Format the records from the line containing "on boxplot-y-tick-label: 2.4." through the line containing "Looking at the image, I should click on (342, 48)." as a numbered list, dropping any blank lines.

»»

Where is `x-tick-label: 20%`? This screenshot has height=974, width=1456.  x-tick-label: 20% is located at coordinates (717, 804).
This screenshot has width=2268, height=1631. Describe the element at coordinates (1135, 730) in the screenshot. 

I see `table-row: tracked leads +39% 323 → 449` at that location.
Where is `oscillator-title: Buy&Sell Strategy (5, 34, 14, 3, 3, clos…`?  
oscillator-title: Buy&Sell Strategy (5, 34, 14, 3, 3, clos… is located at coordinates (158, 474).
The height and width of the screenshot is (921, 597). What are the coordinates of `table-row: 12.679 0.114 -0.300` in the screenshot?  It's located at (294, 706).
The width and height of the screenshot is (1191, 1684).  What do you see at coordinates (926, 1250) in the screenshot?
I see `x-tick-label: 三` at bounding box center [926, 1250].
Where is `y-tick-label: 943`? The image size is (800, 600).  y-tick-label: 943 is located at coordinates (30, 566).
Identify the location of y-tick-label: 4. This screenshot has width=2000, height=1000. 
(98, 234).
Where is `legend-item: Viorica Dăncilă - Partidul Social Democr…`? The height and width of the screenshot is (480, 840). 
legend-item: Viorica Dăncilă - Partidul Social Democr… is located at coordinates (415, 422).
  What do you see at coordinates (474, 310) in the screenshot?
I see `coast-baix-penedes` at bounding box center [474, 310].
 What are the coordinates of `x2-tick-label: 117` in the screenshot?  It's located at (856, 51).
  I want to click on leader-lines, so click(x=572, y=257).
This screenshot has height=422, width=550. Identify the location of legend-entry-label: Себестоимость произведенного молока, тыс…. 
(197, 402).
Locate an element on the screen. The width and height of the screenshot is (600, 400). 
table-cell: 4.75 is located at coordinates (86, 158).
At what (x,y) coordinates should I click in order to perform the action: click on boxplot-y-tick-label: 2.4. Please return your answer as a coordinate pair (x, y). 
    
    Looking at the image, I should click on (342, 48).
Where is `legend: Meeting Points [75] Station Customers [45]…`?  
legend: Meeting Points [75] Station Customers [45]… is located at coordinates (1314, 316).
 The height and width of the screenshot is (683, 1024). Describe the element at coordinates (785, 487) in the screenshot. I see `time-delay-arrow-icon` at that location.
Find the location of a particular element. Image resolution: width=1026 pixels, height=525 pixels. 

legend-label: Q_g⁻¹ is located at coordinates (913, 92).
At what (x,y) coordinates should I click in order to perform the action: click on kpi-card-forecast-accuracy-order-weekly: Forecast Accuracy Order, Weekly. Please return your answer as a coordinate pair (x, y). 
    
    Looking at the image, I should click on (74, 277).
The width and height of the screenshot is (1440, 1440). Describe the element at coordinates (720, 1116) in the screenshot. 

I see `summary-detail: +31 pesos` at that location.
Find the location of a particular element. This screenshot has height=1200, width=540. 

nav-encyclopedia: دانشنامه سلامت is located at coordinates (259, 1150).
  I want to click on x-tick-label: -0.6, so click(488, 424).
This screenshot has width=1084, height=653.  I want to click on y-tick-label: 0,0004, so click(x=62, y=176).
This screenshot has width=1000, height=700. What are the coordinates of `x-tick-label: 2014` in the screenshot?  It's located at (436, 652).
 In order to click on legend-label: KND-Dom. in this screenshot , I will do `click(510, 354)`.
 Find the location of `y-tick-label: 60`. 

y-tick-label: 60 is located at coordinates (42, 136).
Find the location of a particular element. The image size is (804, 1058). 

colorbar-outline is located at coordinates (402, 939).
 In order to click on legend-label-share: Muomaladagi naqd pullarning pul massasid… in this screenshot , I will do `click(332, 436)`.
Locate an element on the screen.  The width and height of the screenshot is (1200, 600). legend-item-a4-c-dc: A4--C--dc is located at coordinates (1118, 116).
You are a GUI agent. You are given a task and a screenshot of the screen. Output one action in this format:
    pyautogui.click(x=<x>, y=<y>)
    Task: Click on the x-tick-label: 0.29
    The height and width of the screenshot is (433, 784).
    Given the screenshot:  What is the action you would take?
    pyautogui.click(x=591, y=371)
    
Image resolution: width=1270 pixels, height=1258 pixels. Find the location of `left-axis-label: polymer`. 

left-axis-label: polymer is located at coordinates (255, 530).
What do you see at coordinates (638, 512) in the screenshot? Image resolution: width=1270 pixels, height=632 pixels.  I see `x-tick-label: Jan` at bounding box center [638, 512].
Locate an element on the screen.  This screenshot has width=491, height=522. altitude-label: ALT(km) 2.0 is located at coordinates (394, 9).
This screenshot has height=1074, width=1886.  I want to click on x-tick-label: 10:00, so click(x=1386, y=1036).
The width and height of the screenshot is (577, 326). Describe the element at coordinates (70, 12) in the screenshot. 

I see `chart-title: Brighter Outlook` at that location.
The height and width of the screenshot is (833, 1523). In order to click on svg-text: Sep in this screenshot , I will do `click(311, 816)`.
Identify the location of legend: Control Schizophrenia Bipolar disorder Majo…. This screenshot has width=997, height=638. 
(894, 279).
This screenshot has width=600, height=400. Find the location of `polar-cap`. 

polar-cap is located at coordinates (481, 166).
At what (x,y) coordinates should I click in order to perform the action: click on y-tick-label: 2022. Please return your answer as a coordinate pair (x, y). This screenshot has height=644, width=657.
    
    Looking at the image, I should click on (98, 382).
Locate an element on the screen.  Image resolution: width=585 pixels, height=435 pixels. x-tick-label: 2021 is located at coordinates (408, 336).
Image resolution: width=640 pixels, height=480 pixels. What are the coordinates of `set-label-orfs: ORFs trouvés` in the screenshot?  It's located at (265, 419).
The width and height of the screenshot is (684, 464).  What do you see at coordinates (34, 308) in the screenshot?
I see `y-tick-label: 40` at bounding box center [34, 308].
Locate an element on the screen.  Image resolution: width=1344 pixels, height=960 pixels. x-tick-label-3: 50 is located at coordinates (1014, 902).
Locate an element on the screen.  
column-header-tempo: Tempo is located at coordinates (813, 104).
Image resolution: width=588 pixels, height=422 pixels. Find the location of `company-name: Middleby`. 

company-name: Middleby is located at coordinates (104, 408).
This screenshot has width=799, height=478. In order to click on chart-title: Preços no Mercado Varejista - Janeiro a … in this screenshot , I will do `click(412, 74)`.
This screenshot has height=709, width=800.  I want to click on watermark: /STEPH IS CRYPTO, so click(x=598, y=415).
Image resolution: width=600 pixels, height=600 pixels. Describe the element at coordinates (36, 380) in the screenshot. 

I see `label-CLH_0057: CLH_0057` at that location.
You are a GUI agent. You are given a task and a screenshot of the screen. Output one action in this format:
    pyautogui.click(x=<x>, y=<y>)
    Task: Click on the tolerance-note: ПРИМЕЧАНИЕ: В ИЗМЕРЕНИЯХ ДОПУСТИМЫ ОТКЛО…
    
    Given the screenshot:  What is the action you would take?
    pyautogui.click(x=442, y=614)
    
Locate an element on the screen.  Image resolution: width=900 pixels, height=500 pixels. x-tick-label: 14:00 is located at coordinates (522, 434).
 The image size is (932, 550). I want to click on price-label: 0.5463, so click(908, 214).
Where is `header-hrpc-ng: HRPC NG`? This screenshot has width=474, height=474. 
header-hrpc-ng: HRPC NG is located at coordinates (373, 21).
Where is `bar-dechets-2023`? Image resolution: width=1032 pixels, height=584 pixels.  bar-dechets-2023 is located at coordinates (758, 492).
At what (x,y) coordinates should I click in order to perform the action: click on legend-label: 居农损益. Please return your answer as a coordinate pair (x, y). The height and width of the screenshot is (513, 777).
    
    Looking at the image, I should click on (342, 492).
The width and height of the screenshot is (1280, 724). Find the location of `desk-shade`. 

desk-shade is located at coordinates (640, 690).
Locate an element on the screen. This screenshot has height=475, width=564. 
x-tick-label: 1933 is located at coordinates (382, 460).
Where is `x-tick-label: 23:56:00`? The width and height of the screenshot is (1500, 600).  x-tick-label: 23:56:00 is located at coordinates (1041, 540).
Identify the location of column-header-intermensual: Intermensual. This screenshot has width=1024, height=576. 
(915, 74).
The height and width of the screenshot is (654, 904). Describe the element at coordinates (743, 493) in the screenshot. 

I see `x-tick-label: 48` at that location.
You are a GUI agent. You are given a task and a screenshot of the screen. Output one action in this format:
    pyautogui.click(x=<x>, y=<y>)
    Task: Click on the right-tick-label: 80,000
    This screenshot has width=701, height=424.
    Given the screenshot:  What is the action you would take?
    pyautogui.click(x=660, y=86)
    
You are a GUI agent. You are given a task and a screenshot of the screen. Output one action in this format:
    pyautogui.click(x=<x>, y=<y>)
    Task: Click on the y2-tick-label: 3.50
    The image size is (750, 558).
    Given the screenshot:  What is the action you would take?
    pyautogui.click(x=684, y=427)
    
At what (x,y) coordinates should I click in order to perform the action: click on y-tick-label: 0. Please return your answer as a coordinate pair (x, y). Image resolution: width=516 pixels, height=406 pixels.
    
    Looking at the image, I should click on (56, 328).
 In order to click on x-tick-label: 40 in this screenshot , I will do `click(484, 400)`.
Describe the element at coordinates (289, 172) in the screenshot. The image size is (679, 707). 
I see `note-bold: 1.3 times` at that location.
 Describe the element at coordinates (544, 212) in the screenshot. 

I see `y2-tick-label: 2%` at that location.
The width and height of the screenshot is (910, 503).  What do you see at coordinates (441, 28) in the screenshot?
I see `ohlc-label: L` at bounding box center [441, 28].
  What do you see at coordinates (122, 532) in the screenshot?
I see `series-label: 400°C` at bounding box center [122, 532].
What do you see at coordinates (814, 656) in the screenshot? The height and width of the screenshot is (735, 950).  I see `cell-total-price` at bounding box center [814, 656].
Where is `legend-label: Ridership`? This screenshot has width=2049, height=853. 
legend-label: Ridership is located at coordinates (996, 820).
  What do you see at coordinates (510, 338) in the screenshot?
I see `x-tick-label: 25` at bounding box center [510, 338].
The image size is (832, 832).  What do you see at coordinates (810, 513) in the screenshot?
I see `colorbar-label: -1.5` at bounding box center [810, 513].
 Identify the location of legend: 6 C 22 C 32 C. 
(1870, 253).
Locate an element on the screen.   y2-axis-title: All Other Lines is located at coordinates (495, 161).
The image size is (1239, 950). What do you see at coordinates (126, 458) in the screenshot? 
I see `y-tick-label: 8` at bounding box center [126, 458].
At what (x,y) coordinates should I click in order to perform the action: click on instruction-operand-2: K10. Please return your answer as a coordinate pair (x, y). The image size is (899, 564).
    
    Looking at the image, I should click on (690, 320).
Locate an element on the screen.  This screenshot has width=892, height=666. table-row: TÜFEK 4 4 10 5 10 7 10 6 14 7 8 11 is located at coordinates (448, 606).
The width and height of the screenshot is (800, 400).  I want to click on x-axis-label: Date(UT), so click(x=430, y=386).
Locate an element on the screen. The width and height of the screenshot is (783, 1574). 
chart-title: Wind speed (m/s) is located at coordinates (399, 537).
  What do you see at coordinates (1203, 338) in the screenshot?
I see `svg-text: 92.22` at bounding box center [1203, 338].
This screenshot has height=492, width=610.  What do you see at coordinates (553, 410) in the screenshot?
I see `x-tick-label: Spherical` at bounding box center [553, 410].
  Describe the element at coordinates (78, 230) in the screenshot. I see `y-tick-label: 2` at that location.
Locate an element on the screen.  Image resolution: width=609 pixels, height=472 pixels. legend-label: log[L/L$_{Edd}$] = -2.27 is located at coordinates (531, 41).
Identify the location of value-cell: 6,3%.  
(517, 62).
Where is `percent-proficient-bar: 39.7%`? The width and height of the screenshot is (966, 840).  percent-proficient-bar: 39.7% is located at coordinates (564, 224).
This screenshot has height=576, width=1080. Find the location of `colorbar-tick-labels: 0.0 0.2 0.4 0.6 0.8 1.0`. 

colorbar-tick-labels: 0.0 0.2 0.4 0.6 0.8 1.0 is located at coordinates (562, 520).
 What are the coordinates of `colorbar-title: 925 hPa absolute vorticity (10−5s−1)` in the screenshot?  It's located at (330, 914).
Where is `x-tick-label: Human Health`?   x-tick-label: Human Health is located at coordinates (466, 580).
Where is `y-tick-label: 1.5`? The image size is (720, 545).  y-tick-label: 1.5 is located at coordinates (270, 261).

««

→ **EXERCISE OUTPUT**:
1. At what (x,y) coordinates should I click in order to perform the action: click on boxplot-y-tick-label: 2.4. Please return your answer as a coordinate pair (x, y). 
2.     Looking at the image, I should click on (342, 48).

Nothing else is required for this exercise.